Speaker Biographies
Charles W. Calomiris is the Arthur F. Burns Scholar in Economics and the codirector of the Project on Financial Deregulation at AEI. He is also the Henry Kaufman Professor of Financial Institutions in the Department of Finance and Economics; the director of the Program on Financial Institutions at Columbia University’s Graduate School of Business; and a research associate at the National Bureau of Economic Research. Mr. Calomiris has written many papers and several books on financial institutions, financial economics, and financial history. He has been a consultant on financial regulation for the Federal Reserve Board; the Federal Reserve Banks of New York, Chicago, and St. Louis; the World Bank; the Central Bank of Argentina; and the governments of Mexico, El Salvador, China, and Japan.
Kevin A. Hassett is the director of economic policy studies and a resident scholar at AEI. He is also a weekly columnist for Bloomberg. Before joining AEI, Mr. Hassett was a senior economist at the Board of Governors of the Federal Reserve System and an associate professor of economics and finance at Columbia University’s Graduate School of Business. He was an economic adviser to the George W. Bush campaign in the 2004 presidential election and was the chief economic adviser to Senator John McCain (R-Ariz.) during the 2000 primaries. He has also served as a policy consultant to the U.S. Department of the Treasury during both the former Bush and Clinton administrations. Mr. Hassett is a member of the Joint Committee on Taxation’s Dynamic Scoring Advisory Panel. He is the author, coauthor, or editor of six books on economics and economic policy, including the AEI book on tax reform, Toward Fundamental Tax Reform (2005). He has published scholarly articles in The American Economic Review, The Economic Journal, The Quarterly Journal of Economics, The Review of Economics and Statistics, the Journal of Public Economics, and many other professional journals. His popular writings have been published in the Wall Street Journal, the Atlantic Monthly, USA Today, the Washington Post, and numerous other outlets. His economic commentaries are regularly aired on radio and television, including recent appearances on the Today Show, CBS’s Morning Show, Newshour with Jim Lehrer, Hardball, Moneyline, and Power Lunch.

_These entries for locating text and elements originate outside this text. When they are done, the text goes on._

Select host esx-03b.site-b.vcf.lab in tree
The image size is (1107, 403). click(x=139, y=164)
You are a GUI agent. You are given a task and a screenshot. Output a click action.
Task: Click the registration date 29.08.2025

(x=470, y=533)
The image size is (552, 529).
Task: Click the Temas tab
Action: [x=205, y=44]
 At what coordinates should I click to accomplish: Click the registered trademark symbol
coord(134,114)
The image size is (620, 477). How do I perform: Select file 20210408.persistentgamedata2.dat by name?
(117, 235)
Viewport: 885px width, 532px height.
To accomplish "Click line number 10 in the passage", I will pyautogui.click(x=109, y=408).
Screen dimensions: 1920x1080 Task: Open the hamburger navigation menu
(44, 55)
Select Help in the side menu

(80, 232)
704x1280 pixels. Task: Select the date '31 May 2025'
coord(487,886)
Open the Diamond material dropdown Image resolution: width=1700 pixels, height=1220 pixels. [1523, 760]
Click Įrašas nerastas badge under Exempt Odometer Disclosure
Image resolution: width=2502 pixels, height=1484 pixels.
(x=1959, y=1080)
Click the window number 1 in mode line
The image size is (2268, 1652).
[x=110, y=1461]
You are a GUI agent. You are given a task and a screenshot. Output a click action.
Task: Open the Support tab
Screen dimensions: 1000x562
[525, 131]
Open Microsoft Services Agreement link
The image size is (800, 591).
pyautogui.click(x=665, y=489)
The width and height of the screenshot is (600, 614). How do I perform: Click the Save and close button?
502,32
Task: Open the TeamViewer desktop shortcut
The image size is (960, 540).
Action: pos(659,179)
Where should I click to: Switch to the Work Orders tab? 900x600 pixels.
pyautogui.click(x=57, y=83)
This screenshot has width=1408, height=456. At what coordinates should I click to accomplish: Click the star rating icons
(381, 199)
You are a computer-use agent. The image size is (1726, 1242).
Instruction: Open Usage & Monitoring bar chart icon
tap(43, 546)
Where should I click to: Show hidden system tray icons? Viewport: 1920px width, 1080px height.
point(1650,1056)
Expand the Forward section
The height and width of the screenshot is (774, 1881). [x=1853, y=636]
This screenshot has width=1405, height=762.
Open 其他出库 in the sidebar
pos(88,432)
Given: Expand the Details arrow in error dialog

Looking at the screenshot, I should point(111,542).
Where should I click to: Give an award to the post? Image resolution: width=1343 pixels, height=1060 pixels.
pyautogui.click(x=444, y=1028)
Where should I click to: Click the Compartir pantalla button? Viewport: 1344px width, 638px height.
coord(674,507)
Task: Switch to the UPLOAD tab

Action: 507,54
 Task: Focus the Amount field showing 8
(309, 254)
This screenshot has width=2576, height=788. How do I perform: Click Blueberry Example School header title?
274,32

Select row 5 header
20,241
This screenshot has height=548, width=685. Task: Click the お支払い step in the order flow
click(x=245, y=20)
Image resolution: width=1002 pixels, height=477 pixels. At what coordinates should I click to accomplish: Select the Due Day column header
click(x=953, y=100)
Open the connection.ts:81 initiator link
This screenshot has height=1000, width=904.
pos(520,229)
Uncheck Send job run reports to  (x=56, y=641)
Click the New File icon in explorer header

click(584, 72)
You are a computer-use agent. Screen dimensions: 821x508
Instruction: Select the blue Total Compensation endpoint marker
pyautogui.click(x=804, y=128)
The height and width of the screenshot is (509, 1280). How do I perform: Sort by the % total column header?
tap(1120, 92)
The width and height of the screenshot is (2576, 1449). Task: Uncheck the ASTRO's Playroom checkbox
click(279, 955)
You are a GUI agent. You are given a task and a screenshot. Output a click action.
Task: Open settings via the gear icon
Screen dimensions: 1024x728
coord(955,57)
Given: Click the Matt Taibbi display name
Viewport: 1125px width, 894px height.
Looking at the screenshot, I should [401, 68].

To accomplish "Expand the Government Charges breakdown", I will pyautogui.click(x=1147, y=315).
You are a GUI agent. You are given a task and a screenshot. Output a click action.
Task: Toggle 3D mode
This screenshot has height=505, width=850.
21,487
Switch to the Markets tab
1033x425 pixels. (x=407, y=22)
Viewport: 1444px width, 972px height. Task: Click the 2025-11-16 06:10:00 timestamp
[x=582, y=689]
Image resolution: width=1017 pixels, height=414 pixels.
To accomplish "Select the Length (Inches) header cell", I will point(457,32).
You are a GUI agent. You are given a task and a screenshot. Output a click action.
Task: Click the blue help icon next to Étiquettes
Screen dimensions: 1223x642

Gregory Ip is a senior special writer for the Wall Street Journal, based in Washington. He covers the Federal Reserve, the economy, financial markets, and economic policy. Prior to assuming his current assignment in January 2001, Mr. Ip had covered the financial markets for the Journal's Money & Investing section since November 1996, when he joined the paper as a reporter in the New York bureau. He was named a senior special writer in October 2000. Mr. Ip began his journalism career as a reporter for the Vancouver (B.C.) Sun from May to December 1989. He then joined the Financial Post in Toronto, Ontario, and was an economics and financial reporter in Canada, and later Washington, D.C., as a correspondent for the paper. In September 1995, he became a business and economics reporter for the Globe and Mail in Toronto. In March 2005, Mr. Ip won a Business Journalist of the Year award from the World Leadership Forum in the "Best Story on Economics" category for his story, "How U.S. Fed Chairman Deftly Steered Economy through Thick and Thin." In 2002, the Wall Street Journal staff was awarded a Pulitzer Prize in the breaking news reporting category for articles from the September 12, 2001, Journal. Mr. Ip and a Journal colleague wrote "Attacks Raise Fears of a Recession," one of the articles included in the prize-winning package. The Journal staff also received the Jesse Laventhol Prize for deadline news reporting from the American Society of Newspaper Editors and won second place in the National Headliner Awards. In 1998, Mr. Ip and a team of Journal reporters received the Overseas Press Club’s Malcolm Forbes Award for business reporting for their coverage of the Asian financial crisis. He was also a member of a team of reporters who received the 1998 Society of American Business Editors and Writers Best in Business Award; this award in the spot news category was for coverage of the financial market drop of October 27, 1997.
Lawrence B. Lindsey is president and chief executive officer of the Lindsey Group and a visiting scholar at AEI. He has held leading positions in government, academia, and business. Before forming the Lindsey Group, he held the position of assistant to the president and director of the National Economic Council at the White House, and was the chief economic adviser to George W. Bush during the 2000 presidential campaign. Mr. Lindsey also served as a governor of the Federal Reserve System from 1991 to 1997, as special assistant to the president for domestic economic policy during the George H. W. Bush administration, and as senior staff economist for tax policy at the Council of Economic Advisers during President Reagan's first term. Mr. Lindsey served for five years on the economics faculty of Harvard University and held the Arthur F. Burns Chair for Economic Research at AEI. From 1997 until 2001 he was managing director of Economic Strategies, a global consulting firm. He is the author of numerous articles and two books: The Growth Experiment (Basic Books, 1990) and Economic Puppetmasters (AEI, 1998).